* **WHAT TO WORK ON**: Output the full listing below, keeping each line exact.

BEGIN

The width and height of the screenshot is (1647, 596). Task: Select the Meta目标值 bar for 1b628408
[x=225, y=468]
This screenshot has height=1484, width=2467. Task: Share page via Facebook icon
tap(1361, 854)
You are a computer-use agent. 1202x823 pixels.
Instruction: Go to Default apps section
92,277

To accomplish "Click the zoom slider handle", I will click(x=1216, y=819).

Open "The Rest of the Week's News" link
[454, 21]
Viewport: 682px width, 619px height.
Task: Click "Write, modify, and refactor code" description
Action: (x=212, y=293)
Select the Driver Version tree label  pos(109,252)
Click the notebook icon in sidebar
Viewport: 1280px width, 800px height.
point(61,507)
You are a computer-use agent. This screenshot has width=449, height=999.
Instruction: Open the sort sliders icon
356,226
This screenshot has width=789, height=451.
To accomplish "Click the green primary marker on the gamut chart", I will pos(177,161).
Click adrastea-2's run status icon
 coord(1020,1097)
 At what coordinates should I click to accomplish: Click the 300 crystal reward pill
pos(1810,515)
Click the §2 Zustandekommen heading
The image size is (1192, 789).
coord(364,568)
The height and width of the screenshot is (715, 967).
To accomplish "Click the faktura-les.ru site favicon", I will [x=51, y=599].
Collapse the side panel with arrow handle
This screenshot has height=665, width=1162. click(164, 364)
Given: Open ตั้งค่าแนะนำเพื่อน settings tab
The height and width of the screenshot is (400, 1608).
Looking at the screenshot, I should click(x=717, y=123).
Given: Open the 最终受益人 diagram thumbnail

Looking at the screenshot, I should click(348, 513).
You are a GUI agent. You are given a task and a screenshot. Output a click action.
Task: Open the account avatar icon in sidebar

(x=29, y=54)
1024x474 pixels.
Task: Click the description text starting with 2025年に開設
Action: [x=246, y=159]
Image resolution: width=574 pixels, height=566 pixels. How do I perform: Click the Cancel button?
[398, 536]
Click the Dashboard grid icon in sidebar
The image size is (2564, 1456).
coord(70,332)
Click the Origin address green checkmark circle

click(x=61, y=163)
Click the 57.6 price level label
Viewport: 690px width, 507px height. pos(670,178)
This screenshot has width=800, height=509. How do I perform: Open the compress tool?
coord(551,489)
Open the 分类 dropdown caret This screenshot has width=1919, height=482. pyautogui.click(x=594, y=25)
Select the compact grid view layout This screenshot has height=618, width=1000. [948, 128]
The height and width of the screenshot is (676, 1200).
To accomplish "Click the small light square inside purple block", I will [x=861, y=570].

END

* **TASK RESPONSE**:
The width and height of the screenshot is (1647, 596). Task: Select the Meta目标值 bar for 1b628408
[x=225, y=468]
This screenshot has height=1484, width=2467. Task: Share page via Facebook icon
tap(1361, 854)
You are a computer-use agent. 1202x823 pixels.
Instruction: Go to Default apps section
92,277

To accomplish "Click the zoom slider handle", I will click(x=1216, y=819).

Open "The Rest of the Week's News" link
[454, 21]
Viewport: 682px width, 619px height.
Task: Click "Write, modify, and refactor code" description
Action: (x=212, y=293)
Select the Driver Version tree label  pos(109,252)
Click the notebook icon in sidebar
Viewport: 1280px width, 800px height.
point(61,507)
You are a computer-use agent. This screenshot has width=449, height=999.
Instruction: Open the sort sliders icon
356,226
This screenshot has width=789, height=451.
To accomplish "Click the green primary marker on the gamut chart", I will pos(177,161).
Click adrastea-2's run status icon
 coord(1020,1097)
 At what coordinates should I click to accomplish: Click the 300 crystal reward pill
pos(1810,515)
Click the §2 Zustandekommen heading
The image size is (1192, 789).
coord(364,568)
The height and width of the screenshot is (715, 967).
To accomplish "Click the faktura-les.ru site favicon", I will [x=51, y=599].
Collapse the side panel with arrow handle
This screenshot has height=665, width=1162. click(164, 364)
Given: Open ตั้งค่าแนะนำเพื่อน settings tab
The height and width of the screenshot is (400, 1608).
Looking at the screenshot, I should click(x=717, y=123).
Given: Open the 最终受益人 diagram thumbnail

Looking at the screenshot, I should click(348, 513).
You are a GUI agent. You are given a task and a screenshot. Output a click action.
Task: Open the account avatar icon in sidebar

(x=29, y=54)
1024x474 pixels.
Task: Click the description text starting with 2025年に開設
Action: [x=246, y=159]
Image resolution: width=574 pixels, height=566 pixels. How do I perform: Click the Cancel button?
[398, 536]
Click the Dashboard grid icon in sidebar
The image size is (2564, 1456).
coord(70,332)
Click the Origin address green checkmark circle

click(x=61, y=163)
Click the 57.6 price level label
Viewport: 690px width, 507px height. pos(670,178)
This screenshot has width=800, height=509. How do I perform: Open the compress tool?
coord(551,489)
Open the 分类 dropdown caret This screenshot has width=1919, height=482. pyautogui.click(x=594, y=25)
Select the compact grid view layout This screenshot has height=618, width=1000. [948, 128]
The height and width of the screenshot is (676, 1200).
To accomplish "Click the small light square inside purple block", I will [x=861, y=570].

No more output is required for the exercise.